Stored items
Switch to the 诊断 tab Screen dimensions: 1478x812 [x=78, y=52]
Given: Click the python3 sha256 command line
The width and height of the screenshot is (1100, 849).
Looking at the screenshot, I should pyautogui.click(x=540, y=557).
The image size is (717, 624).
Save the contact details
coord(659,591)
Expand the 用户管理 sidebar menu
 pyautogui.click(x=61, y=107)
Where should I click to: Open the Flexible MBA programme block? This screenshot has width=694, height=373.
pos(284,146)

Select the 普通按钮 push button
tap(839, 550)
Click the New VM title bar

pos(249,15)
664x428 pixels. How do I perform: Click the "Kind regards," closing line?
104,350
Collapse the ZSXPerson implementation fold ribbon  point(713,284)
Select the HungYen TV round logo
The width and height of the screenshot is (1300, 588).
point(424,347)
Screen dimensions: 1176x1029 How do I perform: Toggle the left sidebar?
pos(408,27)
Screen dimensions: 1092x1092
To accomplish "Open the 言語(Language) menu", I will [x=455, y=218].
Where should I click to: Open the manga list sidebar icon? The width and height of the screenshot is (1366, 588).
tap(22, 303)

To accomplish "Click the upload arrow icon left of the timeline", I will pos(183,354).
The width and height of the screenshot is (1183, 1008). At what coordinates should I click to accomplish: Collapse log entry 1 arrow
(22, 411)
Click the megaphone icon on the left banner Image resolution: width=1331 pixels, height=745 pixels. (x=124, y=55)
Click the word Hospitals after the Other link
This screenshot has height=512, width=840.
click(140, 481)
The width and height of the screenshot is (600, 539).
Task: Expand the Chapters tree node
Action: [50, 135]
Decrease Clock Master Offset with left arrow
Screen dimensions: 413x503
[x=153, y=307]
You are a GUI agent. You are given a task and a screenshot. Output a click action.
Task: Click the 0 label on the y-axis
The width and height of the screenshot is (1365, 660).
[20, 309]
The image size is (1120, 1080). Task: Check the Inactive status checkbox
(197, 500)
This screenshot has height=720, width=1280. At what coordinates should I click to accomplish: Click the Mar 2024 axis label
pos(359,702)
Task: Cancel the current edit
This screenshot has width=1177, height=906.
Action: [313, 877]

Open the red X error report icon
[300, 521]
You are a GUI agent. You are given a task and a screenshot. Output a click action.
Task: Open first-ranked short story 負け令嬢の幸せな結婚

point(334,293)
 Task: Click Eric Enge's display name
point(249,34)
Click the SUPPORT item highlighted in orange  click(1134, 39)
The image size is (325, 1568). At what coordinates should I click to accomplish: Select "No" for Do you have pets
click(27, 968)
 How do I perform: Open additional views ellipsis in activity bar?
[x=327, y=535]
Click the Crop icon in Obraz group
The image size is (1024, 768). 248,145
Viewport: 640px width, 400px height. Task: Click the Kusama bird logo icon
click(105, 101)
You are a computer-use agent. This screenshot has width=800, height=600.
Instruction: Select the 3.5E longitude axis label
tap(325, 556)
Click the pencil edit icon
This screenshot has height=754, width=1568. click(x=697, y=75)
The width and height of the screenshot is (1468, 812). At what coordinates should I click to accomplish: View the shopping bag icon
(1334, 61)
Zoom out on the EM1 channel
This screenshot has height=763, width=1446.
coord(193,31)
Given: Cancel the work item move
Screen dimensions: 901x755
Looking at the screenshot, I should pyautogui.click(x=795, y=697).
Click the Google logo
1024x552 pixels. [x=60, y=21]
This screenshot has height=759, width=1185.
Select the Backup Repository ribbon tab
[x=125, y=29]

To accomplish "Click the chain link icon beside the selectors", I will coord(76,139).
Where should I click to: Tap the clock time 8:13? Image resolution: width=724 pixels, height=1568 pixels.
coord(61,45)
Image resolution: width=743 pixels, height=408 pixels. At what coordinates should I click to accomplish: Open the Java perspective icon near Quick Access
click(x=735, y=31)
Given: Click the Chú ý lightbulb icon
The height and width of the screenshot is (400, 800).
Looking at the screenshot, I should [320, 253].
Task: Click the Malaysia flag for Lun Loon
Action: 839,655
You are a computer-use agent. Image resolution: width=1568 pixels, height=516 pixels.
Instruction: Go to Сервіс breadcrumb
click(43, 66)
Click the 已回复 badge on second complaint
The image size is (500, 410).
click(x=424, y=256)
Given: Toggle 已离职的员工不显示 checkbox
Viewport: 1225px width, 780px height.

■ **Exercise prompt**
Each line of the data that has the string "Cancel" should be returned.

■ **Exercise result**
Task: Cancel the current edit
Given: Cancel the work item move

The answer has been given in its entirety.